Excerpted records:
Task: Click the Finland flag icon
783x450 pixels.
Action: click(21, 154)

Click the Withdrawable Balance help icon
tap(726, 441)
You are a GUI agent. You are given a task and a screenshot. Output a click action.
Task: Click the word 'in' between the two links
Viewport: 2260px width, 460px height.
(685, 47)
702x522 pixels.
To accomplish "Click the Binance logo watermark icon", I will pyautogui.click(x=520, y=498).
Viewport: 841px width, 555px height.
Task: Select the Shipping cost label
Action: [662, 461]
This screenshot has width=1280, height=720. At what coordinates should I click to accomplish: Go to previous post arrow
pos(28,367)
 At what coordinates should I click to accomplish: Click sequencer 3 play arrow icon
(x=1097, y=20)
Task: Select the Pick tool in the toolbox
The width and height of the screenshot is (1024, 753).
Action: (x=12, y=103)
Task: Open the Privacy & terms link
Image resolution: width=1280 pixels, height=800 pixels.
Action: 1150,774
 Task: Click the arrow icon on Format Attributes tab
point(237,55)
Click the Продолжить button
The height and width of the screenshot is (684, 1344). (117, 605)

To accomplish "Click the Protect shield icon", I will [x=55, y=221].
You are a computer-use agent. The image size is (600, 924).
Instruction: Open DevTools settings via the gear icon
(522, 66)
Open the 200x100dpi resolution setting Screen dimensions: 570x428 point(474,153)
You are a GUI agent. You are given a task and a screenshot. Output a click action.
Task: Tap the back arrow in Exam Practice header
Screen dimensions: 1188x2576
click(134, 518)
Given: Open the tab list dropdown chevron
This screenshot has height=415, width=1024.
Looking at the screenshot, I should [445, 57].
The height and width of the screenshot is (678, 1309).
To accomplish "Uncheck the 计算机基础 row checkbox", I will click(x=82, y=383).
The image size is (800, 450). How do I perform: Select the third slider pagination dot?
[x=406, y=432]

Exercise brief: The entire listing above should be returned exactly as written.

Task response:
Task: Click the Finland flag icon
783x450 pixels.
Action: click(21, 154)

Click the Withdrawable Balance help icon
tap(726, 441)
You are a GUI agent. You are given a task and a screenshot. Output a click action.
Task: Click the word 'in' between the two links
Viewport: 2260px width, 460px height.
(685, 47)
702x522 pixels.
To accomplish "Click the Binance logo watermark icon", I will pyautogui.click(x=520, y=498).
Viewport: 841px width, 555px height.
Task: Select the Shipping cost label
Action: [662, 461]
This screenshot has width=1280, height=720. At what coordinates should I click to accomplish: Go to previous post arrow
pos(28,367)
 At what coordinates should I click to accomplish: Click sequencer 3 play arrow icon
(x=1097, y=20)
Task: Select the Pick tool in the toolbox
The width and height of the screenshot is (1024, 753).
Action: (x=12, y=103)
Task: Open the Privacy & terms link
Image resolution: width=1280 pixels, height=800 pixels.
Action: 1150,774
 Task: Click the arrow icon on Format Attributes tab
point(237,55)
Click the Продолжить button
The height and width of the screenshot is (684, 1344). (117, 605)

To accomplish "Click the Protect shield icon", I will [x=55, y=221].
You are a computer-use agent. The image size is (600, 924).
Instruction: Open DevTools settings via the gear icon
(522, 66)
Open the 200x100dpi resolution setting Screen dimensions: 570x428 point(474,153)
You are a GUI agent. You are given a task and a screenshot. Output a click action.
Task: Tap the back arrow in Exam Practice header
Screen dimensions: 1188x2576
click(134, 518)
Given: Open the tab list dropdown chevron
This screenshot has height=415, width=1024.
Looking at the screenshot, I should [445, 57].
The height and width of the screenshot is (678, 1309).
To accomplish "Uncheck the 计算机基础 row checkbox", I will click(x=82, y=383).
The image size is (800, 450). How do I perform: Select the third slider pagination dot?
[x=406, y=432]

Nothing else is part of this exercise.